Source data
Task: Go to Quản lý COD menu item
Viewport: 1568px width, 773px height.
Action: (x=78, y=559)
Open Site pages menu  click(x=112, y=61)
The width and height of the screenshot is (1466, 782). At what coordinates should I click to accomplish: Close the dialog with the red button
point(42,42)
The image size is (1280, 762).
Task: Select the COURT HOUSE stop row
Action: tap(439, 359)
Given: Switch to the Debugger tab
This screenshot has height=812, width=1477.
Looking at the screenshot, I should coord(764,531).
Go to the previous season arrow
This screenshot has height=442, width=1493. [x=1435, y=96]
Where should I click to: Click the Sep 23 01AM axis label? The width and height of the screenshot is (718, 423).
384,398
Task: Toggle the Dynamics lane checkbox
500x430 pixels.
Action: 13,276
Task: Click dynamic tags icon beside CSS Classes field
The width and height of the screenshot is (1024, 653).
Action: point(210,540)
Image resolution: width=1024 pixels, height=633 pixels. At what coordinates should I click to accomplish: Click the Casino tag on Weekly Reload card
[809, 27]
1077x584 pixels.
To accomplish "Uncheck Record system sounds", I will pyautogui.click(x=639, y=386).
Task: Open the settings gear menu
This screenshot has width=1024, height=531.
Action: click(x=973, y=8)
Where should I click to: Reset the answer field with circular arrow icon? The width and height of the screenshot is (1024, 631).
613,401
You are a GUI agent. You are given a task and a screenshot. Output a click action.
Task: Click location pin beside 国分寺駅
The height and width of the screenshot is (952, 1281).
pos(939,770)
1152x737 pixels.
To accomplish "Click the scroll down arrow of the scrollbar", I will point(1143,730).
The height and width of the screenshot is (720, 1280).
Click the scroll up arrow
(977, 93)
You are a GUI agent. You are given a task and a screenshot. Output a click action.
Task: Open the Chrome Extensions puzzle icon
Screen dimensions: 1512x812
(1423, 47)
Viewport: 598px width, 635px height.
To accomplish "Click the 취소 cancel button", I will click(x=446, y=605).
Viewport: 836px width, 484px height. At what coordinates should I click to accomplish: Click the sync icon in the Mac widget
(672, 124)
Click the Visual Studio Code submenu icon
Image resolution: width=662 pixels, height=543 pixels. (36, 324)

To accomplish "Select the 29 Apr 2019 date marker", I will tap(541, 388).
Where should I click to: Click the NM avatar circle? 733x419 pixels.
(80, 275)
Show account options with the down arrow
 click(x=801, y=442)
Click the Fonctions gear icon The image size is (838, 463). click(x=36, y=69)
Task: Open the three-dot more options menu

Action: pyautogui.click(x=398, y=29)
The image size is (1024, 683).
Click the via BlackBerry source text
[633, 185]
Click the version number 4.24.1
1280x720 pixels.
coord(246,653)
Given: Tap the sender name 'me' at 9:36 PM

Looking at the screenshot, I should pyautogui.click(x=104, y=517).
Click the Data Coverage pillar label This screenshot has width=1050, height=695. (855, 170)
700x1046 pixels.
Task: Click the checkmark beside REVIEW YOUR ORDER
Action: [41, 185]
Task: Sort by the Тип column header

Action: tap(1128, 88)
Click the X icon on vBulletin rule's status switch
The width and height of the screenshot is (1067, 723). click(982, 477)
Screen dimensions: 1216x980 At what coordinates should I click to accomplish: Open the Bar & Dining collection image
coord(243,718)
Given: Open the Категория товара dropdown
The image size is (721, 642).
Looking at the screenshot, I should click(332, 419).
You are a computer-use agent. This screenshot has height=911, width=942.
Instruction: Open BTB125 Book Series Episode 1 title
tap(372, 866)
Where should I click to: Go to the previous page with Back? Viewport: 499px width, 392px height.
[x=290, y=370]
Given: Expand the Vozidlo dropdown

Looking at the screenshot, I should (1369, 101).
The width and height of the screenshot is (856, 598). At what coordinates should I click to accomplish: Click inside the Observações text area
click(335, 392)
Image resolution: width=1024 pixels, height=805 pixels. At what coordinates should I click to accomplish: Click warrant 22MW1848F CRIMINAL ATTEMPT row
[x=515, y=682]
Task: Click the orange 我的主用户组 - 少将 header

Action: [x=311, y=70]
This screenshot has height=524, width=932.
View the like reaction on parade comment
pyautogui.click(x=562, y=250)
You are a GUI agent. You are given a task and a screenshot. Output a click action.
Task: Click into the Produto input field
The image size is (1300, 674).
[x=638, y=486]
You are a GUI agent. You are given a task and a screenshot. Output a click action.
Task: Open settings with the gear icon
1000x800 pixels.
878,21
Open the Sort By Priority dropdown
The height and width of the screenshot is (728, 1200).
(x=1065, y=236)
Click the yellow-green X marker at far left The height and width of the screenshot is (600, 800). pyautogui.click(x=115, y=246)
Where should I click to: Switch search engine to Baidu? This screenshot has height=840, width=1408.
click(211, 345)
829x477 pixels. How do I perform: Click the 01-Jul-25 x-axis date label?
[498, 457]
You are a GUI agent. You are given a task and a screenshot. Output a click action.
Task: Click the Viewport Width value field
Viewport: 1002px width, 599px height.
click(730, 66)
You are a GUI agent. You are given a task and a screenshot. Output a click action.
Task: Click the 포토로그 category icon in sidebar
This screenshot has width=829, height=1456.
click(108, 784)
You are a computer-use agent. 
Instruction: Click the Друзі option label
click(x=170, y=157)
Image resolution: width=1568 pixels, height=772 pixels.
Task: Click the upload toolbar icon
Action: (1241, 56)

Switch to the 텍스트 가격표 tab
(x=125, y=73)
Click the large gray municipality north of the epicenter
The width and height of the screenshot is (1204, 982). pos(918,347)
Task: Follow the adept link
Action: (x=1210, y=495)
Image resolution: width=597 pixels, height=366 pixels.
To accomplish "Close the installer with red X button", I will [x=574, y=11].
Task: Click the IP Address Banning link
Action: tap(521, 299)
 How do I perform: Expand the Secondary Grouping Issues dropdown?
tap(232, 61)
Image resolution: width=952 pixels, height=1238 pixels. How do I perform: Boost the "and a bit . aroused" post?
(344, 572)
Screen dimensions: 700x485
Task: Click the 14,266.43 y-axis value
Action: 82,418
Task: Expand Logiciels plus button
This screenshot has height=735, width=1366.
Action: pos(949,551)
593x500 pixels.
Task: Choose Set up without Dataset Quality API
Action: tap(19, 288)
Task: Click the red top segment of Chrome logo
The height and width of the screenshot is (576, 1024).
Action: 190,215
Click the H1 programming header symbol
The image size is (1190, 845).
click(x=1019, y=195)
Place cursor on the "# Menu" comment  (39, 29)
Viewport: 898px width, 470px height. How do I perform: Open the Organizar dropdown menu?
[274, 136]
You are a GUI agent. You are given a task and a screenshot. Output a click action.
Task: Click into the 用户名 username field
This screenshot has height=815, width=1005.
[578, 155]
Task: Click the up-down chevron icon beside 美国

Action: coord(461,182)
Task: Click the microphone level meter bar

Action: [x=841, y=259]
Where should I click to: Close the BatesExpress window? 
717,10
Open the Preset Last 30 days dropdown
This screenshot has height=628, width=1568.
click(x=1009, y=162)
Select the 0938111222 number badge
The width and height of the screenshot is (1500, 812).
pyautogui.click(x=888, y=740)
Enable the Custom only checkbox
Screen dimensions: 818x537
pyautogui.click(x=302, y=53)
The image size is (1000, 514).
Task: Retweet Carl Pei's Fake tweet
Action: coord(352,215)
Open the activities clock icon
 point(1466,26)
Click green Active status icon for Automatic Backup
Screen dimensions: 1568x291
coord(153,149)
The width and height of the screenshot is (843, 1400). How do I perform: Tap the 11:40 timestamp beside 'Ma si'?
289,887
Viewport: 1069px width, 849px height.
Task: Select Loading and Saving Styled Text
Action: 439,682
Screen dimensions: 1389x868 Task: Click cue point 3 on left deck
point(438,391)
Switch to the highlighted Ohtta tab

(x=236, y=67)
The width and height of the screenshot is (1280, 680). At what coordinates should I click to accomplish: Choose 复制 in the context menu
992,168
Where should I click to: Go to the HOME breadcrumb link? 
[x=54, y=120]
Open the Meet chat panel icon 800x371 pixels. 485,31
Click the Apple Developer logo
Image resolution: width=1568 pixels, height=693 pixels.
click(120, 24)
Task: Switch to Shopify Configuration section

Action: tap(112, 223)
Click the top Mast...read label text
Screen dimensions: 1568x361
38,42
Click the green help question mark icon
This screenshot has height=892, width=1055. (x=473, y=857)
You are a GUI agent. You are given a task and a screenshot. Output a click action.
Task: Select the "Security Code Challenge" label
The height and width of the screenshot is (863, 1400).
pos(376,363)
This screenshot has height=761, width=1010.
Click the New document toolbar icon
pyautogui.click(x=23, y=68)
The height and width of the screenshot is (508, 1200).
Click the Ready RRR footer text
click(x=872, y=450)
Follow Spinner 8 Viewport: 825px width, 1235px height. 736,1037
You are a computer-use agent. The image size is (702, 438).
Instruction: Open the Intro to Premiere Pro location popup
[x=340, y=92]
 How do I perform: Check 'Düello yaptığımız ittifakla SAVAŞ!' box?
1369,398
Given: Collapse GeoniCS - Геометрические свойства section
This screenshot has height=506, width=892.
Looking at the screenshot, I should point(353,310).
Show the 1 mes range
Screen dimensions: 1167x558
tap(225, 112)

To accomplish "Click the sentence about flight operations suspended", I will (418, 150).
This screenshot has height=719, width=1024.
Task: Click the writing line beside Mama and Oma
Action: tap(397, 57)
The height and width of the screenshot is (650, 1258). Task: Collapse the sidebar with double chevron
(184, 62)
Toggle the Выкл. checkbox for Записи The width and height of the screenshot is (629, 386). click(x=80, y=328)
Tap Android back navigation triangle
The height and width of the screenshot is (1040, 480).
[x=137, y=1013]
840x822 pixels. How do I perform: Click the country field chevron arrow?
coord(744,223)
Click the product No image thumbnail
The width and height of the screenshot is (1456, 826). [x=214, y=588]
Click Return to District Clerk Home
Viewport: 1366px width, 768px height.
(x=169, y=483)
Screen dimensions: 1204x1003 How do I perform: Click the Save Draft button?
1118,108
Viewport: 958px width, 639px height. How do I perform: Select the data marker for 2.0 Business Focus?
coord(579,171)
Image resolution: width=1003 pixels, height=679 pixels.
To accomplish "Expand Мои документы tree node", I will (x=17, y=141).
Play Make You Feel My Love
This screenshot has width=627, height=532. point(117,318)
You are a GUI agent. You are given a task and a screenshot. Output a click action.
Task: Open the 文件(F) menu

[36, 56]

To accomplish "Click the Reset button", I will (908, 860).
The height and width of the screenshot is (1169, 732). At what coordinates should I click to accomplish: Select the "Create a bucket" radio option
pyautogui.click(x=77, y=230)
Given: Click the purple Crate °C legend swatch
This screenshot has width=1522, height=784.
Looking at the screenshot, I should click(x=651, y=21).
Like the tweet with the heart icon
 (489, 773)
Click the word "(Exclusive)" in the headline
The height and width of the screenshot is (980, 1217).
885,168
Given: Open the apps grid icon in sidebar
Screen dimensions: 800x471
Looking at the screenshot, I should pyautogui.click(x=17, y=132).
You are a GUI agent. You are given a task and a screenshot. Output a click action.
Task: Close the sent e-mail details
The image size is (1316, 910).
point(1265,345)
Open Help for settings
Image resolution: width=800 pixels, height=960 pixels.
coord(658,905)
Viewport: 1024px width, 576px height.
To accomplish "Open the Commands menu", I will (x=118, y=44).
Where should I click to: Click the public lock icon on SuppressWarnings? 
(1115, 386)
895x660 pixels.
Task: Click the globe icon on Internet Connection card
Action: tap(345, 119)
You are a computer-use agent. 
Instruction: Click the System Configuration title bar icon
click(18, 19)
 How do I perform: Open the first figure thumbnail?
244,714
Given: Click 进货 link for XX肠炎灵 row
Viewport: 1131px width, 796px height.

Problem description >> Search the records for the word "into" and return every line that holds it.

Solution to the exercise >>
Task: Click into the Produto input field
Task: Click into the 用户名 username field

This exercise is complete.